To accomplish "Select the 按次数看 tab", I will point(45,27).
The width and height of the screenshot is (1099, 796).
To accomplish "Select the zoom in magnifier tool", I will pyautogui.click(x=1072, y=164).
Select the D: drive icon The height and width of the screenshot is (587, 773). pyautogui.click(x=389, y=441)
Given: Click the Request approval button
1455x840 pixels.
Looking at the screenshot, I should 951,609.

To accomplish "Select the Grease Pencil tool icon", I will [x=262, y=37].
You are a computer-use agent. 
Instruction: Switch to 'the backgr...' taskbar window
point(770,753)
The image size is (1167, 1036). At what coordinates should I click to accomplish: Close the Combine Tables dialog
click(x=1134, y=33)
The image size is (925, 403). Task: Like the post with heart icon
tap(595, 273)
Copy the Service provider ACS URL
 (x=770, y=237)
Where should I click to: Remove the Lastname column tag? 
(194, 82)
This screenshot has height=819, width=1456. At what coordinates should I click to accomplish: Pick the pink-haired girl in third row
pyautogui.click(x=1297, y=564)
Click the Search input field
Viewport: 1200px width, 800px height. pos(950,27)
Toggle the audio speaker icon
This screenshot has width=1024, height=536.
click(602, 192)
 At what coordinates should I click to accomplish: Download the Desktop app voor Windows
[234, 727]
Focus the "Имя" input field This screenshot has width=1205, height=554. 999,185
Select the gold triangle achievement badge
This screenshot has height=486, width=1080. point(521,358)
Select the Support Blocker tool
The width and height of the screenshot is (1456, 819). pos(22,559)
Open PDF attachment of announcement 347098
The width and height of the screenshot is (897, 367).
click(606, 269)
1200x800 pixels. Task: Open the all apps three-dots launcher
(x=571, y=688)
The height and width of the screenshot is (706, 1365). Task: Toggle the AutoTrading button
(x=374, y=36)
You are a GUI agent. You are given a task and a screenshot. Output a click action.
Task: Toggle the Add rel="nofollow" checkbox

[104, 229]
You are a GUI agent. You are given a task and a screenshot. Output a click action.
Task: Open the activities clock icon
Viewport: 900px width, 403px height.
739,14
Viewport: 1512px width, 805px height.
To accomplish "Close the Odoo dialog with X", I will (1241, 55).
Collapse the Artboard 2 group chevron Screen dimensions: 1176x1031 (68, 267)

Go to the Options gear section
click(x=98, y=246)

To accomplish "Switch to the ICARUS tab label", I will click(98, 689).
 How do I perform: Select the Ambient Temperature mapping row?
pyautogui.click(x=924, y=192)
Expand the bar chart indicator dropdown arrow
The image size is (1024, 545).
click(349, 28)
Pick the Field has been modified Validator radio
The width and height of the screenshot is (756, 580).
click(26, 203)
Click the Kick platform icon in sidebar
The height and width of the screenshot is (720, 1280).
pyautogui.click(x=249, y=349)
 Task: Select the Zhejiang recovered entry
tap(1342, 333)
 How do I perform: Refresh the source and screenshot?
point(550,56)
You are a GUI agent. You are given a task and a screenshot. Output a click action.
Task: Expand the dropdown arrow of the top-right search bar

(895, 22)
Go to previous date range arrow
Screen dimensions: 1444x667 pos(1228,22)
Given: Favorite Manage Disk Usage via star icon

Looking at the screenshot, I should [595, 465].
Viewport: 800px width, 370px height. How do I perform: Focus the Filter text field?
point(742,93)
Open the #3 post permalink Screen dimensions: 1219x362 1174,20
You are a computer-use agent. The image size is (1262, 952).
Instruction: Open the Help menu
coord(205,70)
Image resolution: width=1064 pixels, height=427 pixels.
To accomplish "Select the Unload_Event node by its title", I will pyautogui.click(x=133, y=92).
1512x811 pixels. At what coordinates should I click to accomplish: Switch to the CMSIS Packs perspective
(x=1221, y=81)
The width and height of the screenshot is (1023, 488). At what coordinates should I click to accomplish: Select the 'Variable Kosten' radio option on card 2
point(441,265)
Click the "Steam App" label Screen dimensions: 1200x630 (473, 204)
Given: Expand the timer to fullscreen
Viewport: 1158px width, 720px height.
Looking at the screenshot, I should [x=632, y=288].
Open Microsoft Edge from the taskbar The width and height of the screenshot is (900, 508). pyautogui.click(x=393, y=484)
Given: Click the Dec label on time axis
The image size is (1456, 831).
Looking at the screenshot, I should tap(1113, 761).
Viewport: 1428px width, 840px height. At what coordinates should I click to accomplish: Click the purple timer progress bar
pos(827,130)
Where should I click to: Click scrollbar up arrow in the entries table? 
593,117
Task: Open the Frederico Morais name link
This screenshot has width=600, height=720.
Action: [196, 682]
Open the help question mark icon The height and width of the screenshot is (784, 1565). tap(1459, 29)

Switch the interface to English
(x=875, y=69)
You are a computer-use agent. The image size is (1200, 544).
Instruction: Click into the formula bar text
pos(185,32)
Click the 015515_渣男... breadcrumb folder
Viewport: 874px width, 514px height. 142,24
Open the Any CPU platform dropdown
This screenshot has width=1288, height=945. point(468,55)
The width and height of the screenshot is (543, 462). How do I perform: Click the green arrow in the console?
┄┄┄┄┄┄
■ **Exercise details**:
Work out how many lines of the records contain the word "label". Give that number and nothing more.

■ **Written solution**:
3